===== Texte proposé

Jean Giono, L’iris de Suse

irisdesuseAux alentours de 1904, un « zèbre » (on ne peut pas l’appeler autrement) quitta Toulon de nuit, sans bruit ni trompette. C’était une sorte de chicocandard, la plupart du temps en rase-pet et chapeau melon.
Voici les premiers mots de ce dernier roman de Jean Giono, publié en 1970, l’année de sa mort. Et ces quelques mots annoncent déjà la couleur du roman, le vocabulaire daté du début du siècle, expliqué tout de suite par la mention de l’année, avec ces mots merveilleux comme « chicocandard » (quelqu’un qui a de l’allure, du chic). Ajoutez à cela des descriptions de la Provence qui vous évoquent tout de suite des tableaux d’une incroyable précision, et une histoire passionnante…


[…] le fin du fin, c’était le
béret, le grand béret, le béret alpin, la tourte, la tourte noire. Il se regarda dans la glace avec ce prodigieux machin sur la tête.
Ce roman tombait parfaitement à point pour moi puisque je commence à assister à un cycle de conférences sur le « vestiaire de la littérature », qui traite plutôt du vêtement du XVIIème au XIXème siècle, mais où les deux intervenants nous ont demandé de repérer des termes d’habillement dans la littérature plus récente. Nous dresserons ainsi une sorte de dictionnaire commun. Bref, ce « rase-pet » (veste courte) pour commencer le roman m’a ravie au plus haut point !
Giono passionné par la mode ? Non ce n’est pas l’explication de toutes ces mentions de vêtements. Elle se trouve plutôt dans l’histoire, celle de Tringlot, individu trempant dans des affaires louches, qui quitte précipitamment Toulon vers les montagnes, et qui doit se fondre dans le paysage en quittant ses habits de citadin pour quelque chose de plus passe-partout. Surtout lorsqu’il décide de suivre un troupeau qui monte dans les alpages.

Il portait crânement un chic galurin mou, un long pardessus à poil de loutre et une canne à bec de corbin, sans oublier sa trousse de cuir qui paraissait fort pesante.

==========
===== Extrait de données

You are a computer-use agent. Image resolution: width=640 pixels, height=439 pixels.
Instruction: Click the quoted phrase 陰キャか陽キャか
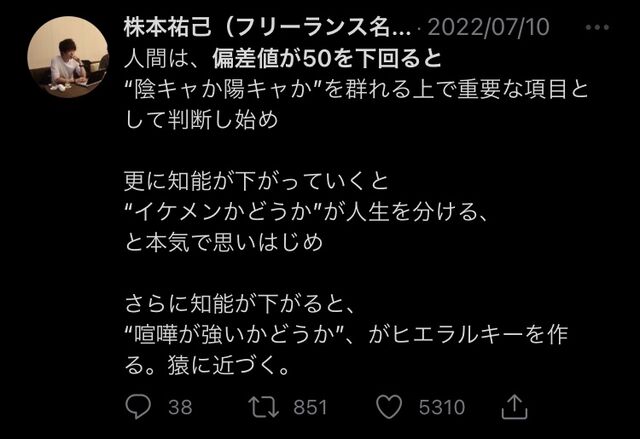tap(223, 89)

==========

== Consignes de l'exercice ==
**1)** Dans le texte sur L'iris de Suse, quels objets la phrase commençant par « Il portait crânement » énumère-t-elle ?
**2)** Recopiez le texte sur L'iris de Suse en commençant par « irisdesuseAux alentours de » et en poursuivant jusqu'à « sur la tête. ».
Les lignes ne servent à rien ici.

== Corrigé par exercice ==
**1)**
- un chic galurin mou
- un long pardessus à poil de loutre
- une canne à bec de corbin
- sa trousse de cuir

**2)**
irisdesuseAux alentours de 1904, un « zèbre » (on ne peut pas l’appeler autrement) quitta Toulon de nuit, sans bruit ni trompette. C’était une sorte de chicocandard, la plupart du temps en rase-pet et chapeau melon.
Voici les premiers mots de ce dernier roman de Jean Giono, publié en 1970, l’année de sa mort. Et ces quelques mots annoncent déjà la couleur du roman, le vocabulaire daté du début du siècle, expliqué tout de suite par la mention de l’année, avec ces mots merveilleux comme « chicocandard » (quelqu’un qui a de l’allure, du chic). Ajoutez à cela des descriptions de la Provence qui vous évoquent tout de suite des tableaux d’une incroyable précision, et une histoire passionnante…


[…] le fin du fin, c’était le
béret, le grand béret, le béret alpin, la tourte, la tourte noire. Il se regarda dans la glace avec ce prodigieux machin sur la tête.